## EXERCISE
Duplicate the lines of the listing between the line holding "This screenshot has width=1089, height=671." and the line holding "Action: pyautogui.click(x=660, y=395)", inclusive.

[Word and element location data]
- - - - -

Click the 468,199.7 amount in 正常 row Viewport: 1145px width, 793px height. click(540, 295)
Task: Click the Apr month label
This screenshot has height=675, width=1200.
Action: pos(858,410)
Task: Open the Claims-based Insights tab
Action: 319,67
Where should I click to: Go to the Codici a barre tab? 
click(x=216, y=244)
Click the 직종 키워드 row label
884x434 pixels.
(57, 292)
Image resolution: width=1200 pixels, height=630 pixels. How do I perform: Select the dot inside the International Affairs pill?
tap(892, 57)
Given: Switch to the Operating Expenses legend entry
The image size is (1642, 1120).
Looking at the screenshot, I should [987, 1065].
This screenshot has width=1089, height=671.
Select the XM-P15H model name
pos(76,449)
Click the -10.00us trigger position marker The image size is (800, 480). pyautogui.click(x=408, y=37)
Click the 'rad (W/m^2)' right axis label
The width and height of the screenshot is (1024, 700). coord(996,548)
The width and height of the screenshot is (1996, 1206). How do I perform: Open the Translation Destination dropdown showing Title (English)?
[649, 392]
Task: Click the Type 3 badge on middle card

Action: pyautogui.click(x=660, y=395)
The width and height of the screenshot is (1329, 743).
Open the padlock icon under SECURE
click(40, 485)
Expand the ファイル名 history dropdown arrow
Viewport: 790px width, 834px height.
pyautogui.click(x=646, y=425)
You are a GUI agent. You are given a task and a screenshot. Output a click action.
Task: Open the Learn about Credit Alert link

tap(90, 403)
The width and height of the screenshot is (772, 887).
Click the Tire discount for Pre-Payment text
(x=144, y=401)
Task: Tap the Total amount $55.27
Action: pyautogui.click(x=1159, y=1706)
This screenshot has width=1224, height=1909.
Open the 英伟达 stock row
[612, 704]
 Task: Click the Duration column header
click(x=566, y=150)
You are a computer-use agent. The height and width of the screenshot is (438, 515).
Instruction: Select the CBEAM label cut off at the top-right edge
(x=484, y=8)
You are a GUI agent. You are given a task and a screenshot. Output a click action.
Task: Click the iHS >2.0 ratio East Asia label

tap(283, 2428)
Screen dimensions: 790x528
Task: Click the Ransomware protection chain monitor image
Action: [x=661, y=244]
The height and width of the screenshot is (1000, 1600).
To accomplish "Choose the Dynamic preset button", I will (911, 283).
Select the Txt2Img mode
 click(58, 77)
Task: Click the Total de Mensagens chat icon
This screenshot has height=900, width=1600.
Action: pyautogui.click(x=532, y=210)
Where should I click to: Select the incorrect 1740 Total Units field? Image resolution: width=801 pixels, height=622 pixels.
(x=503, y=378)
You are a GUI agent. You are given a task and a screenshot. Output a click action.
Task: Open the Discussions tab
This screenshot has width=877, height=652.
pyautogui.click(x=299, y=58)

- - - - -

## FINAL ANSWER
This screenshot has width=1089, height=671.
Select the XM-P15H model name
pos(76,449)
Click the -10.00us trigger position marker The image size is (800, 480). pyautogui.click(x=408, y=37)
Click the 'rad (W/m^2)' right axis label
The width and height of the screenshot is (1024, 700). coord(996,548)
The width and height of the screenshot is (1996, 1206). How do I perform: Open the Translation Destination dropdown showing Title (English)?
[649, 392]
Task: Click the Type 3 badge on middle card

Action: pyautogui.click(x=660, y=395)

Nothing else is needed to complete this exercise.